All solar arrays will have some shading at some point, even if it’s just at dawn and dusk as the sun comes over the horizon. The important thing is to ensure that shading is minimised when the potential for electricity generation is highest, ie in between April and October, and between 8am and 5pm.
By choosing the correct solar modules, designing the layout, and also specifying the correct grid inverter steps can be taken to greatly reduce the effect of shading. For example, correctly aligned thin film solar panels are less susceptible to shading than silicon solar modules. But turned through 90° they may be no better. Special grid inverters can work with solar array split into 2 sections, or even each solar panel can work independently of the others in the array, allowing installations on many small roof areas, facing in different orientations.
Before installing a PV solar system Run by the Sun Ltd will assess the structural strength of the roof. This forms part of our site survey. The solar panels themselves are not very heavy, typically between 15 to 20kg each, but added together a complete system might weigh 300kg.
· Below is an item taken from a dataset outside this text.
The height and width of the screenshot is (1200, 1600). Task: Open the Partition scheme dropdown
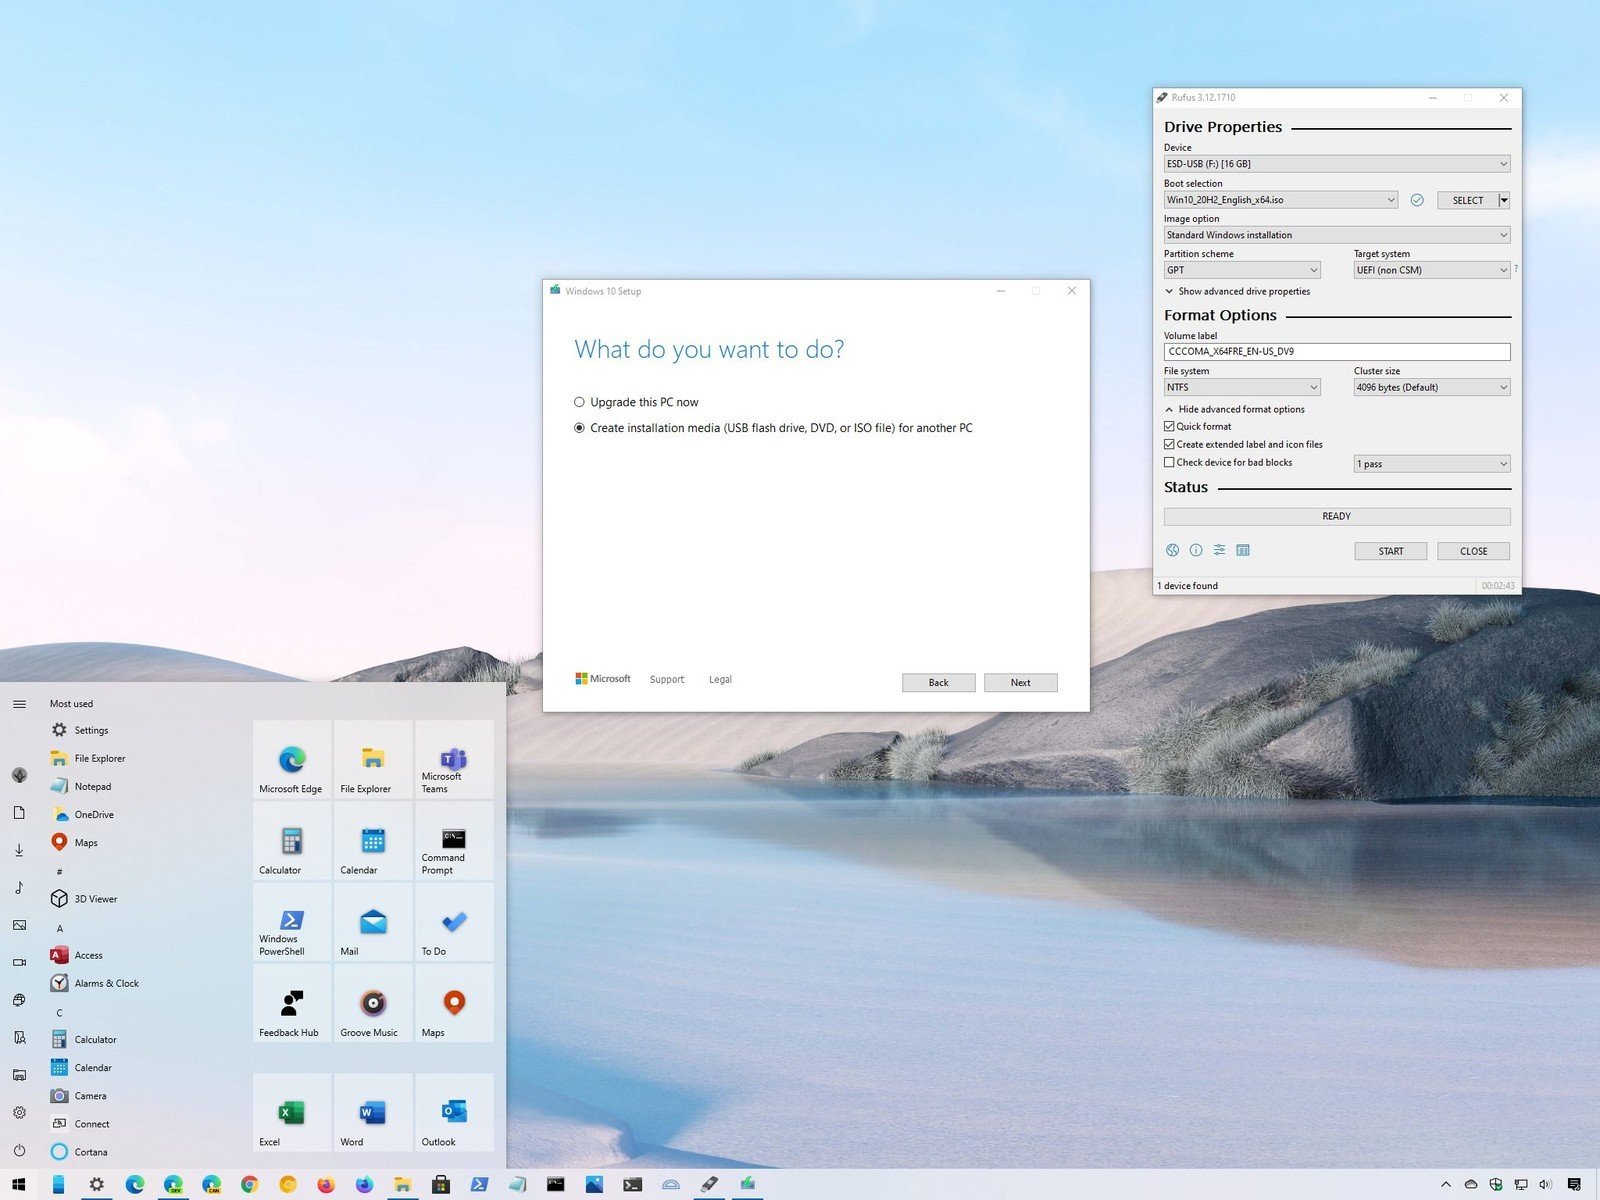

If your roof is in good condition, and has been built in the last 100 years, then it is most likely suitable. For older properties, or for roofs that are obviously in a poor condition a structural engineer might be required, or remedial works might need to be carried out before the installation. For example it would be a good idea to re-felt a flat roof before installing a solar system on top, and then having to remove it 5 years later to then make good repairs.
For commercial properties it is usually necessary to get a structural survey to ensure that the roof is able to safely take the weight of a solar system that is often much larger, and therefore heavier than a domestic system.
On 1st April 2012 the government made a change to its policy for Feed in Tariff (FIT) solar systems. From that date only properties with an Energy Performance Certificate(EPC) rating of ‘D’ or better are able to claim the full FIT.
Approximately half the properties in the UK meet this specification. Older properties might need a little help, with double glazing, energy efficient boilers and wall insulation to achieve the rating.
Before installing a solar array Run by the Sun Ltd will arrange for an EPC assessment to be carried out on your property. The proposed array can also count towards the rating, so for example an ‘E’ rated property should score a ‘D’ with the solar array, so will qualify.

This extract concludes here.